La izquierda y el populismo
La geografía política de América Latina se ha transformado notablemente en los pasados 15 años. Han desaparecido las dictaduras militares, han florecido los partidos políticos, los gobiernos son elegidos en comicios más o menos democráticos y, grosso modo, la pluralidad de la opinión pública se ha consolidado. El continente está descubriendo una forma de convivencia política que, salvo en Chile, Costa Rica y Uruguay, se desconocía por completo. Quedan aún zonas de arbitrariedad, zozobra y despotismo: Cuba, Haití y Venezuela. Colombia se encuentra enfrascada en una guerra civil. Llamar a todo este viraje "democracia" resulta, por lo menos, aventurado.
Si consideramos el ciclo que va de la Revolución Francesa (1789) a la caída del Muro de Berlín (1989) como una parábola dotada de algún significado, a Europa le llevó dos siglos reconocerse en el principio democrático. El sinuoso camino de esta historia transitó, en el siglo XIX, por las exclusas el despotismo liberal y, en el siglo XX, por las fosas del fascismo y el estalinismo. En Estados Unidos, el mismo proceso se prolongó de la revolución de Independencia a la Guerra Civil, casi un siglo.
Además, nada asegura la perdurabilidad de este principio. Los regímenes políticos se guían por las circunstancias y sus avatares, no por ideales ni principios. La política, dice Kant, es un sitio de la razón práctica, no de la práctica de la razón. Las formas autoritarias de legitimidad pueden siempre rencontrar su camino.

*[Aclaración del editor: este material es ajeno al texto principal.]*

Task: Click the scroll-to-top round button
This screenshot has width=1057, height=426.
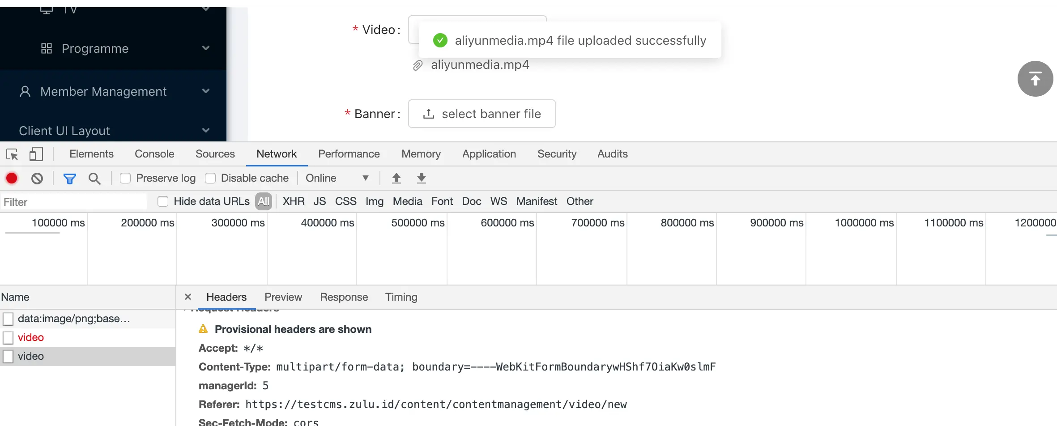Action: click(x=1035, y=79)
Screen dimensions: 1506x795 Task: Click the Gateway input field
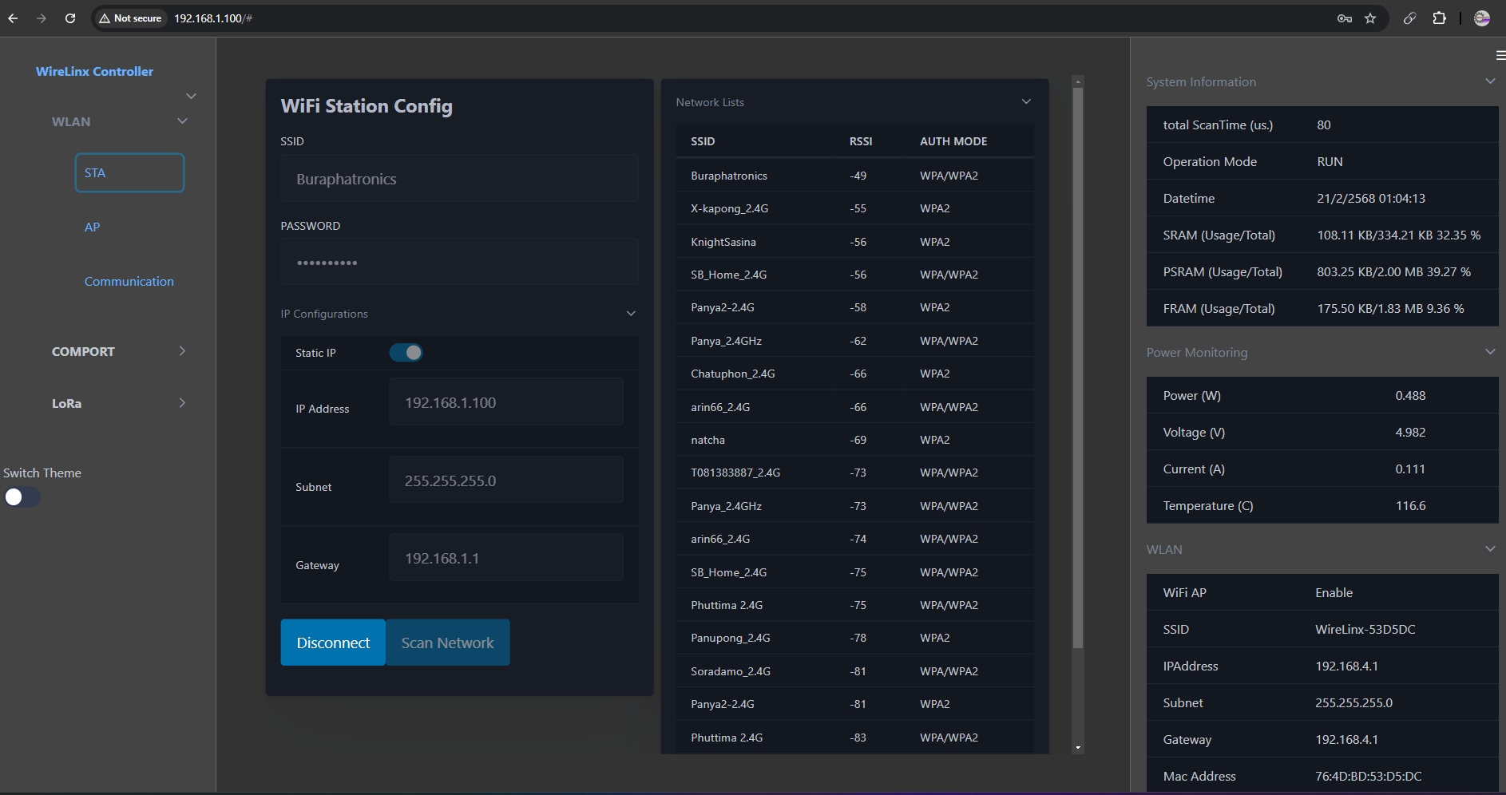pos(505,558)
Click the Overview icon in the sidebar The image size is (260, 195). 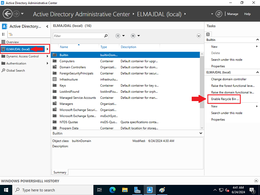pos(3,42)
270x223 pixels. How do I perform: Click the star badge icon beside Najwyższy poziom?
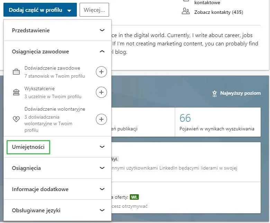tap(215, 93)
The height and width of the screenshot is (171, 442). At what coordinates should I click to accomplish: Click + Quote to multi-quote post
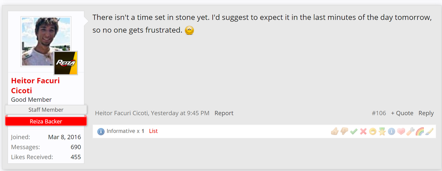pyautogui.click(x=402, y=113)
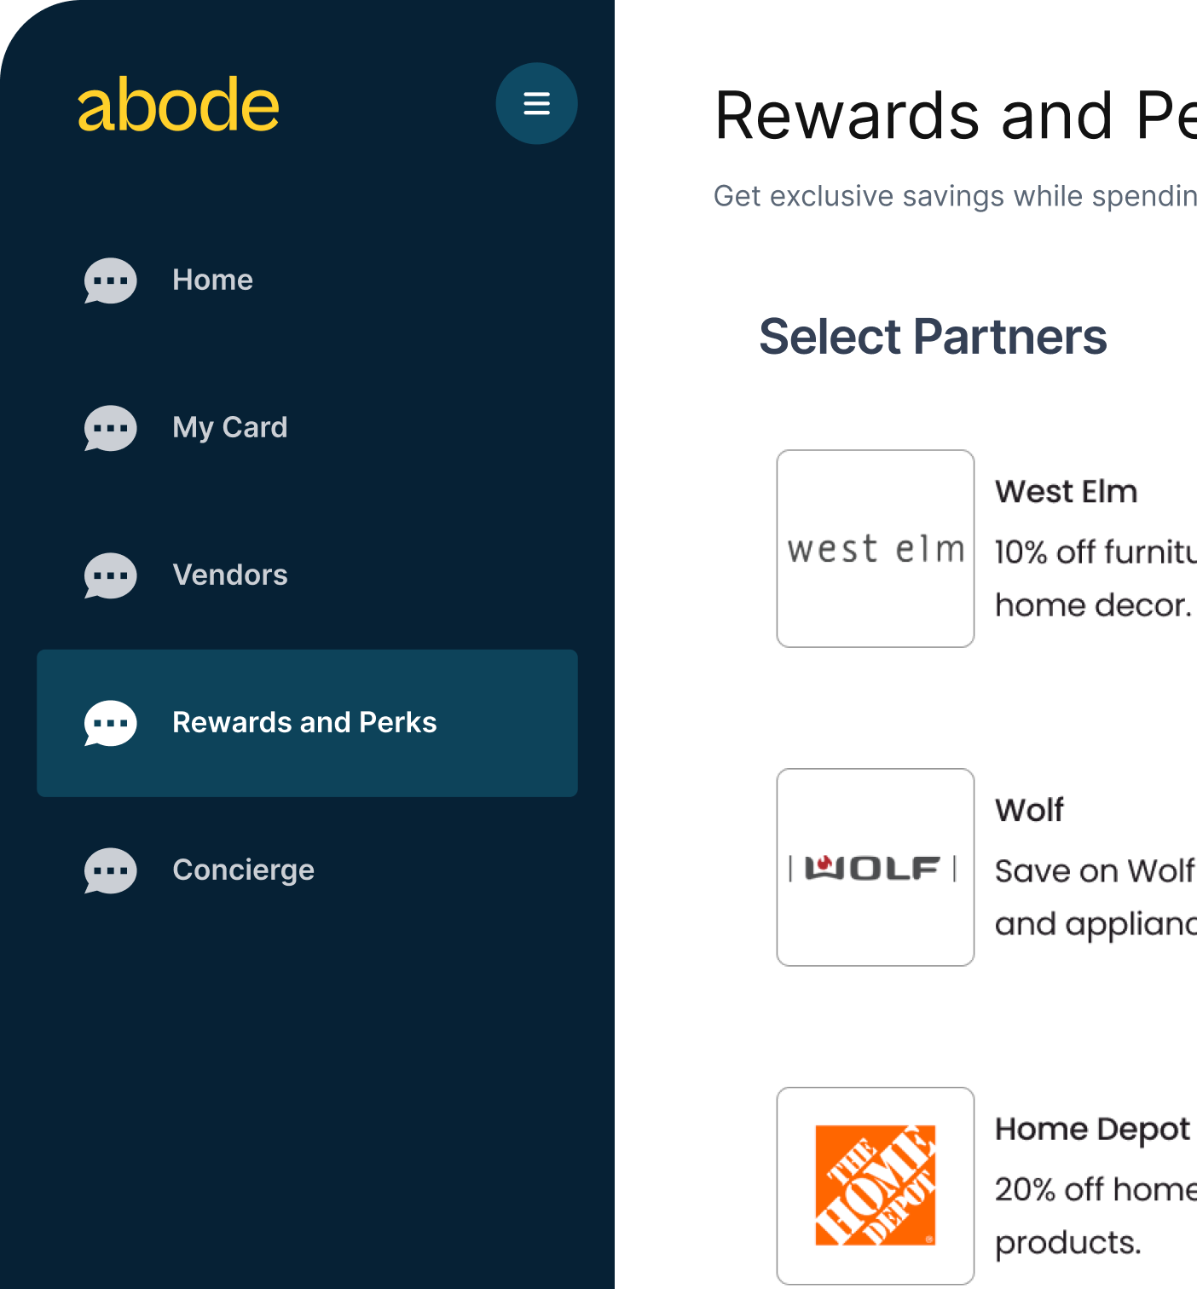This screenshot has height=1289, width=1197.
Task: Open the Vendors page
Action: [229, 575]
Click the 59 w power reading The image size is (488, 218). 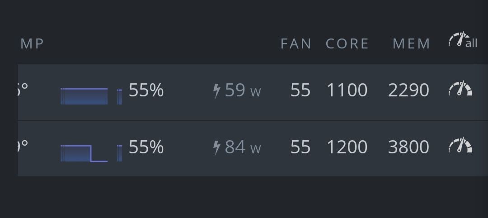tap(243, 90)
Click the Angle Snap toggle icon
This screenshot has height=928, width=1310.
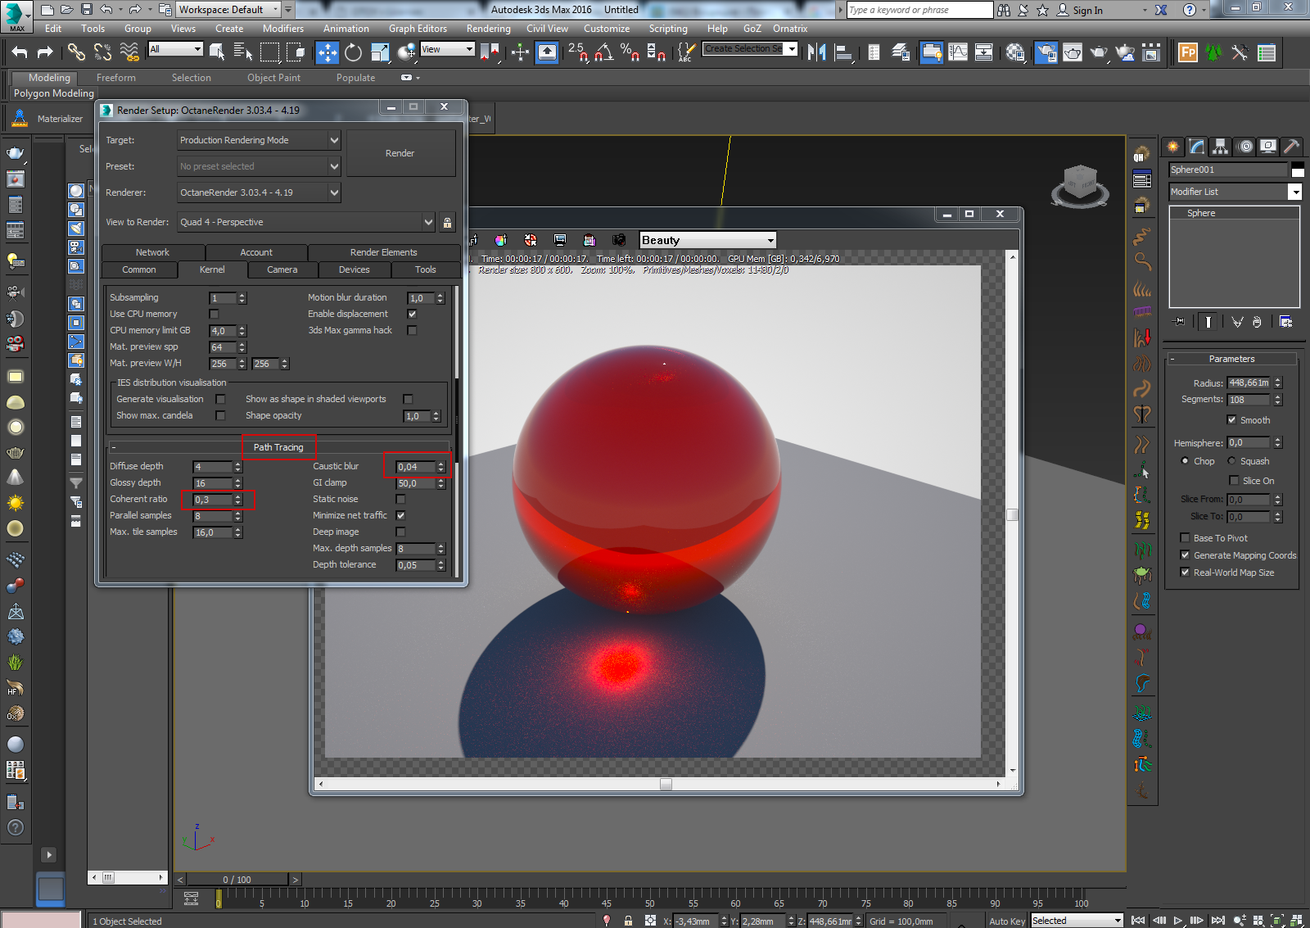(x=603, y=52)
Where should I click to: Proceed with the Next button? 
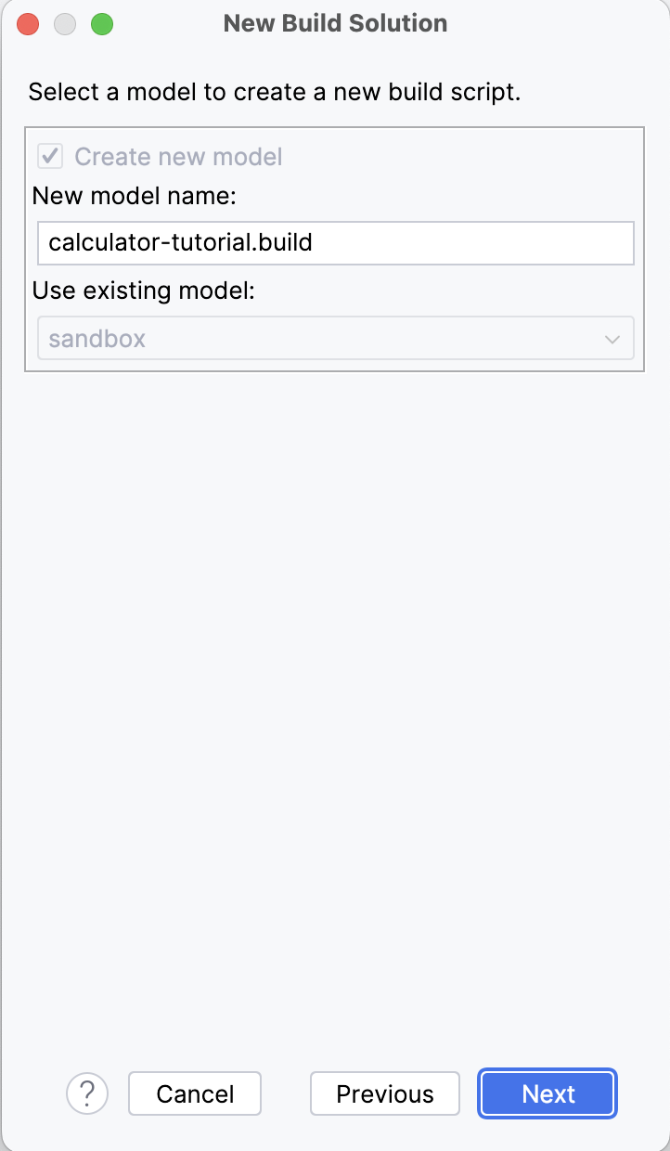point(548,1093)
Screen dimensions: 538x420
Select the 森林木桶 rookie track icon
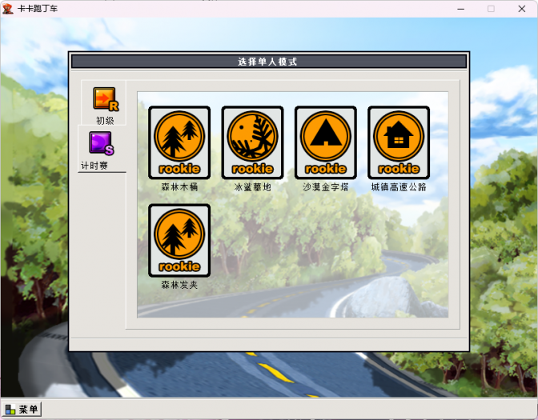(x=179, y=142)
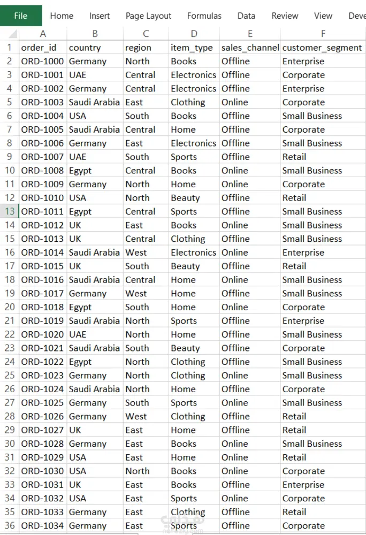This screenshot has height=535, width=366.
Task: Switch to the Home ribbon tab
Action: tap(62, 16)
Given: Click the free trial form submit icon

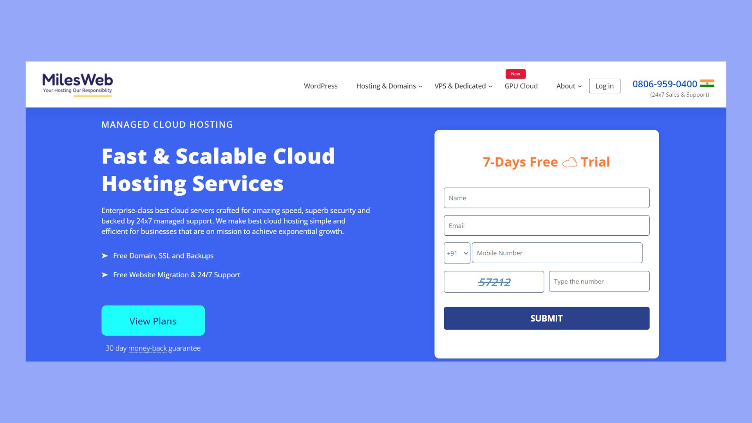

Los años infantiles de la democracia en América Latina -o, si se prefiere, sus años salvajes- se han distinguido por la falibilidad de sus instituciones públicas, la ineficacia -o la irresponsabilidad- de sus élites económicas y la formación de un electorado errático. En las décadas de los 80 y los 90, las formaciones políticas que condujeron el dificil tránsito hacia el nuevo orden fueron esencialmente de centro-derecha: la Democracia Cristiana en Chile, El Salvador y Nicaragua; Raúl Alfonsín en Argentina, y Fernando Cardoso en Brasil. Lo que sigue a este primer momento es un giro no del todo inesperado. En Chile, Brasil, Argentina y Uruguay se consolidan gobiernos de centro-izquierda. En Venezuela y, más recientemente en Bolivia con Evo Morales, reaparece una antigua pesadilla latinoamericana: el populismo. Es preciso hacer una distinción entre ambas formaciones, a menos que se quiera derrapar en la unilinealidad y las fobias de la argumentación de la era tecnocrática.
Izquierda y populismo son hoy, en América Latina, entidades distintas, cuando no opuestas.
El Partido Socialista de Chile, el partido de Salvador Allende y de Ricardo Lagos, cifra, desde los años 70, el paradigma latinoamericano de la izquierda democrática. Desde el dramático periodo de Allende su apuesta fue convertir el tema de la libertad en el centro de la apuesta de la izquierda. Creo que es evidente que ha sabido resolver lo que la mayor parte de la izquierda en América Latina no logró ni siquiera formular en el siglo XX: que la izquierda sólo puede cobrar consenso si antepone la defensa de la democracia a cualquier otra demanda o meta social, llámese desarrollo económico o igualdad social. La razón es evidente: ni el liberalismo ni el populismo supieron cómo construir este principio. El PSCh mostró que la izquierda no tiene por qué estar reñida con la economía de mercado (aunque debería estar reñida con los monopolios y los privilegios), ni con Estados Unidos (aunque puede estar reñida con el fundamentalismo republicano), ni con los empresarios (si no son fruto de la corrupción), ni con el ejército (si sus generales no se llaman Pinochet, finalmente en tribunales). Se critica a Lagos por su falta de eficacia social. Es una crítica que debería tomar en cuenta el próximo (y eminente) gobierno de izquierda en Chile.
Lula en Brasil proviene de la izquierda social y la tradición católica radical. Y en Argentina, la fuerza de Kirchner se origina en el populismo peronista y se desplaza, después de la ruptura con Menem, hacia la franja de izquierda democrática. Un caso que debería estudiar el Partido de la Revolución Democrática en México, una de cuyas franjas proviene del populismo del PRI.
En el otro extremo se halla Chávez, miembro de un ejército que no aprendió la lección chilena. Está a punto de enviar una ley que le permita relegirse n veces para encabezar un Estado con tintes cada día más policiacos. En cierta manera recuerda a un populista de derecha reciente, Fujimori. El populismo no tiene anclaje programático. Esa es su característica principal. Puede ser de derecha o enarbolar una retórica de izquierda. Es una formación amorfa, que sigue el principio de mayoría, hacia donde ésta se dirija.